Thus the germs of all his latest works lie in this unjustly neglected and despised play, which has suffered under a double disadvantage: it is not entirely Shakespeare's work, and in such portions of it as are his own there exist, in the dark shadow cast by her hideous surroundings about Marina, traces of that gloomy mood from which he was but just emerging. But for all that, whether we look upon it as a contribution to Shakespeare's biography or as a poem, this beautiful and remarkable fragment, Pericles, is a work of the greatest interest.[3]
[1] The complete title runs thus:—"The late, and much admired Play, called Pericles, Prince of Tyre, with the true Relation of the whole History, adventures, and fortunes of the said Prince: As also, The no lesse strange and worthy accidents, in the Birth and Life of his Daughter MARIANA. As it hath been diuers and sundry times acted by his Maiesties Seruants, at the Globe on the Bancside. By William Shakespeare. Imprinted at London for Henry Gosson, and are to be sold at the Signe of the Sunne in Paternoster Row. 1609."

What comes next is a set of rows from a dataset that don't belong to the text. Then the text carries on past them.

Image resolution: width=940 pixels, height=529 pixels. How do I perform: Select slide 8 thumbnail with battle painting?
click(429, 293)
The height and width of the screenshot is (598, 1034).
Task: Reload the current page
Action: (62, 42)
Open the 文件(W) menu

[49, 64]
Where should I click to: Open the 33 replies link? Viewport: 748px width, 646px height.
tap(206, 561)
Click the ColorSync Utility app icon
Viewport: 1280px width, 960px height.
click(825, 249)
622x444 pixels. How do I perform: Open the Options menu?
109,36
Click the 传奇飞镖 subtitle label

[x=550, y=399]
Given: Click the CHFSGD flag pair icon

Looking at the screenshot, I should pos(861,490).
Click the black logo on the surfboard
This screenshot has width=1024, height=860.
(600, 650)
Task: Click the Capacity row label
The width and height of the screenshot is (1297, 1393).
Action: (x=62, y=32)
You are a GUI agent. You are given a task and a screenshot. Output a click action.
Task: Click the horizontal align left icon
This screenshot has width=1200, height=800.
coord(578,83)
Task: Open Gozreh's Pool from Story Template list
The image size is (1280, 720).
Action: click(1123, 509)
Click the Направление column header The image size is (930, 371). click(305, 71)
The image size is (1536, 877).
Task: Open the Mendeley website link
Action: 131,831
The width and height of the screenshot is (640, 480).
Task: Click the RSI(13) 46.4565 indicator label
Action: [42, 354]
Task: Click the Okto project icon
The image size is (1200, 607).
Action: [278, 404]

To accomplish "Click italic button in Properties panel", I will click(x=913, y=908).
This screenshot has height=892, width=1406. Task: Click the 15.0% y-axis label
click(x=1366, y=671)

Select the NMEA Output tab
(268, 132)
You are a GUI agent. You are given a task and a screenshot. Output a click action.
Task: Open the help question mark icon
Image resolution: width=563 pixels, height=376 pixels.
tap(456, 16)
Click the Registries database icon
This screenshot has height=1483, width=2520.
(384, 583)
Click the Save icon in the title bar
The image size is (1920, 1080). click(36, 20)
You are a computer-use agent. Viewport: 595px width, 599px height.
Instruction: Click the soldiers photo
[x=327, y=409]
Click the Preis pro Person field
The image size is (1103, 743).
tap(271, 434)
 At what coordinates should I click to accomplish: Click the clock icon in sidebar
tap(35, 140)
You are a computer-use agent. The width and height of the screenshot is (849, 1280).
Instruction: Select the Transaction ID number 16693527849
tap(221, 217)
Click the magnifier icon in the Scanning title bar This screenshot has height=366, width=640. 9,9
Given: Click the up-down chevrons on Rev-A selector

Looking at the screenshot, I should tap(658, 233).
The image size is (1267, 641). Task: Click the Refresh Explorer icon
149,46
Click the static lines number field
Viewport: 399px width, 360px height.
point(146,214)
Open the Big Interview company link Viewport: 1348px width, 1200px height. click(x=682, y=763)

[2]The Triar Table determines their order thus:—
| Troilus and Cressida | 1606-7 |
| Antony and Cleopatra | 1606-7 |
| Coriolanus | 1607-8 |
| Timon of Athens. | 1607-8 |
[3] Delius: Ueber Shakespeare's Pericles, Prince of Tyre. Jahrbuch der deutschen Shakespeare-Gesellschaft, iii. 175-205; F. G. Fleay: On the Play of Pericles. The New Shakspere Society's Transactions, 1874, 195-254; Swinburne: A Study of Shakespeare, p. 206; Gervinus: Shakespeare, vol. i. 187, and Elze: Shakespeare, p. 409, still believe Pericles to be a work of Shakespeare's youth.